⟨

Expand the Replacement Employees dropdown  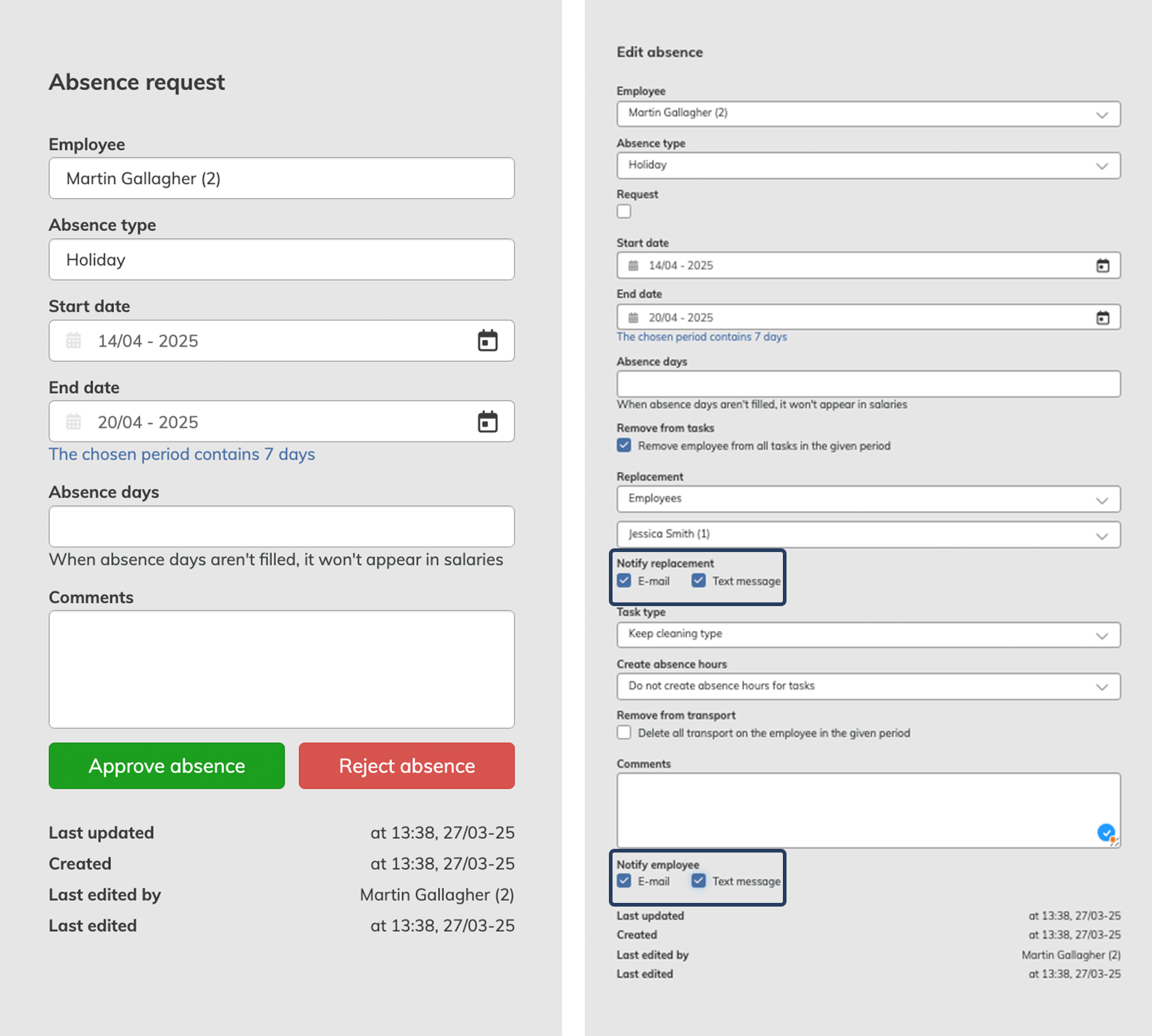pos(868,499)
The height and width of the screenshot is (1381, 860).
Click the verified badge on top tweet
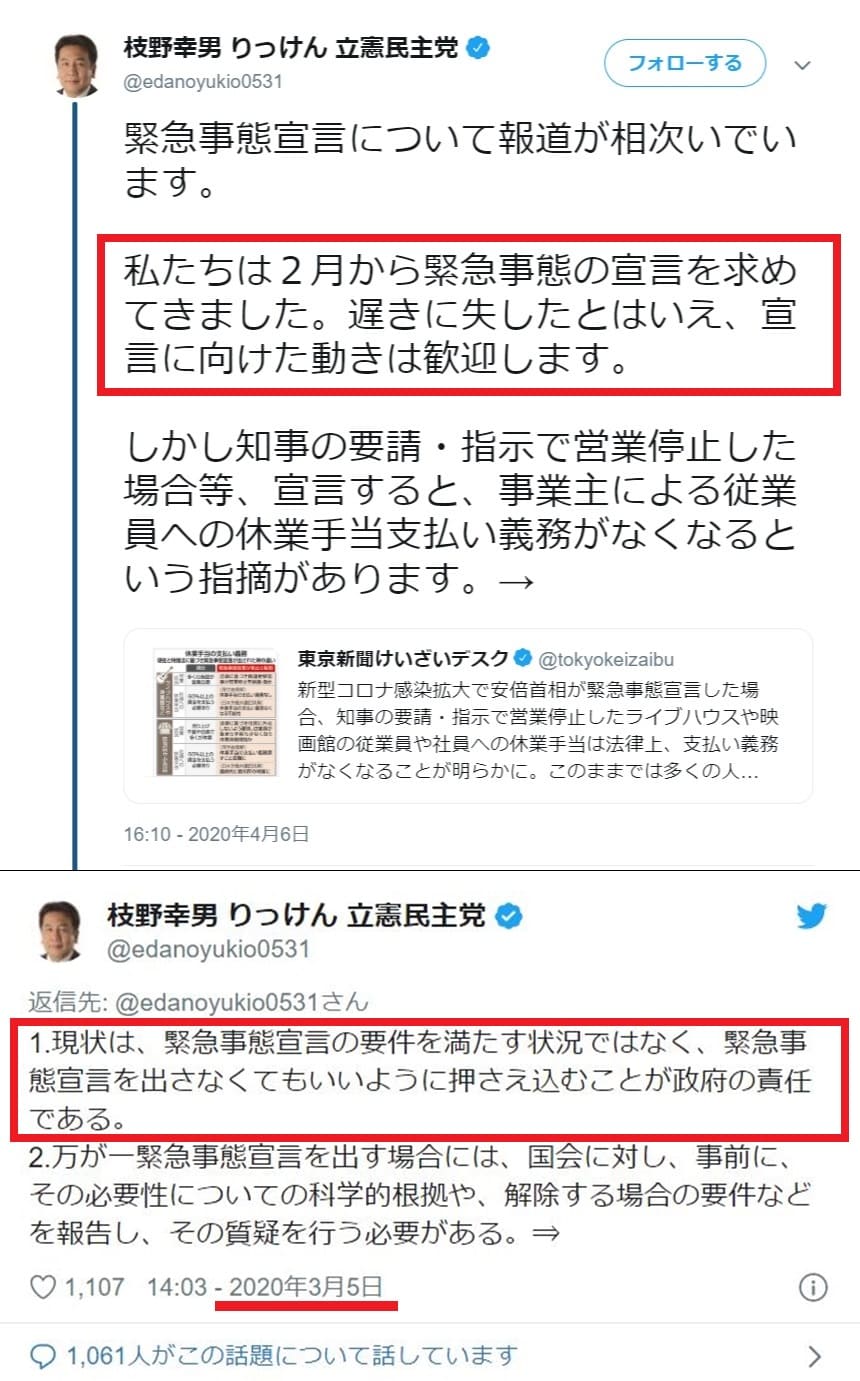click(479, 47)
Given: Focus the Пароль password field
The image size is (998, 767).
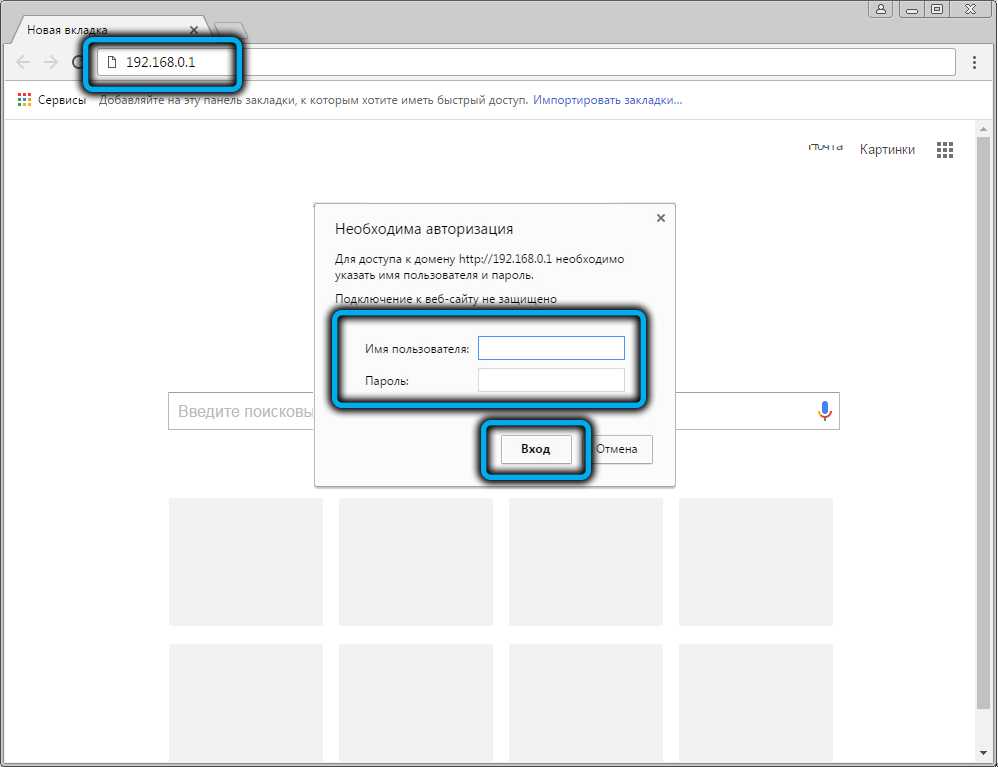Looking at the screenshot, I should coord(551,380).
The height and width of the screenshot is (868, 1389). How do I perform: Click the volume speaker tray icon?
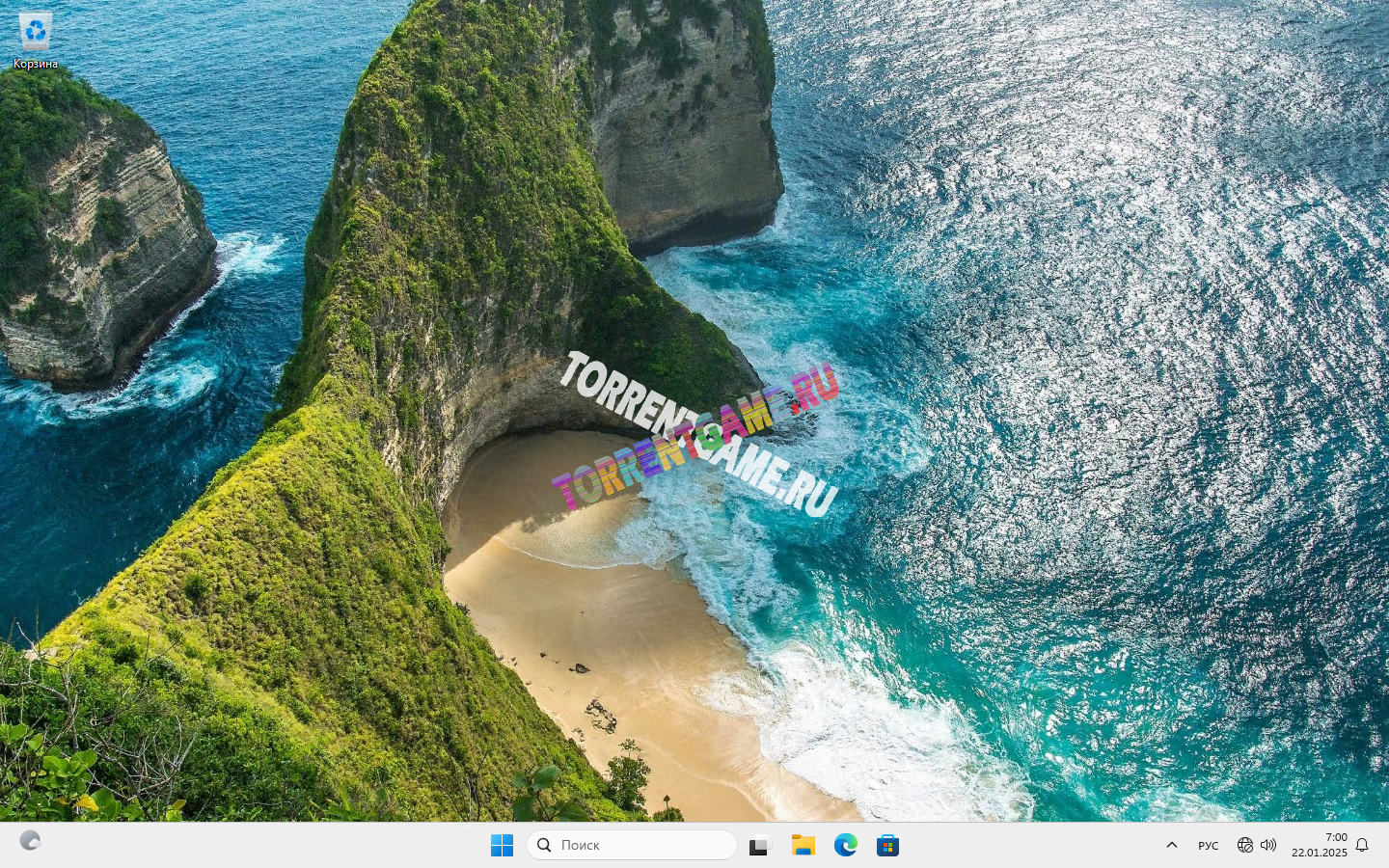1268,846
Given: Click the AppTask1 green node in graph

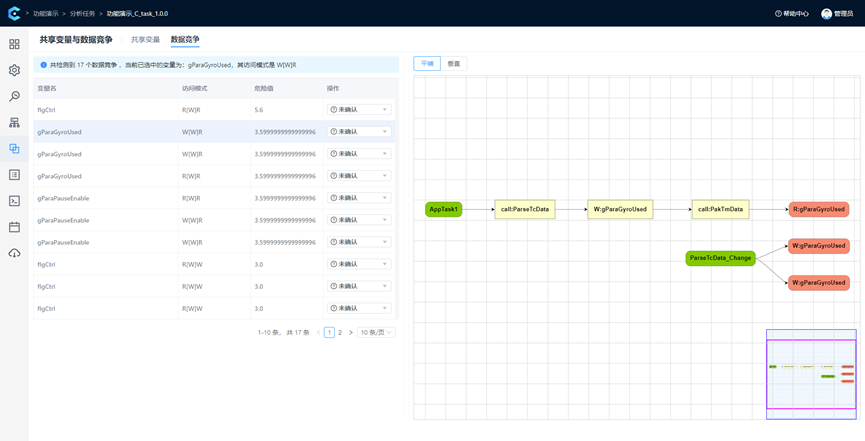Looking at the screenshot, I should 444,209.
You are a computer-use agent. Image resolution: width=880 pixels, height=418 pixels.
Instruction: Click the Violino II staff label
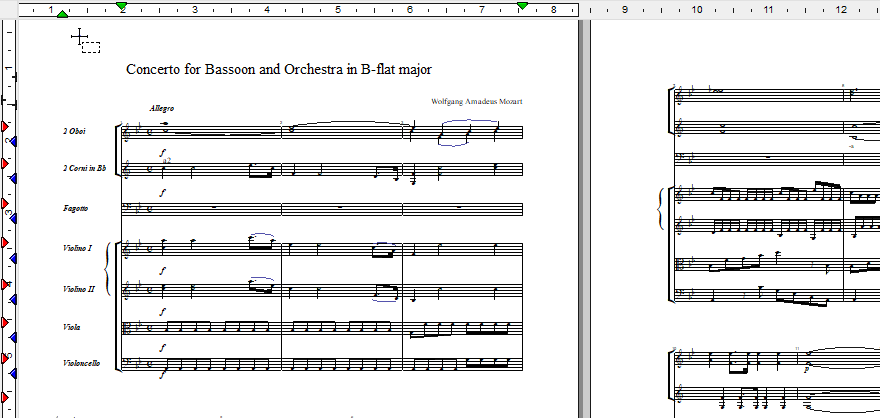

⟩

> **What you are asked to do**:
Having located the line with "Given: Focus the Пароль password field", copy it exactly along with every later line through the end of the listing above, but omit the pictures.

> **Problem solution**:
Given: Focus the Пароль password field
The image size is (998, 767).
Looking at the screenshot, I should coord(551,380).
The height and width of the screenshot is (868, 1389). How do I perform: Click the volume speaker tray icon?
1268,846
Given: Click the AppTask1 green node in graph

Looking at the screenshot, I should 444,209.
You are a computer-use agent. Image resolution: width=880 pixels, height=418 pixels.
Instruction: Click the Violino II staff label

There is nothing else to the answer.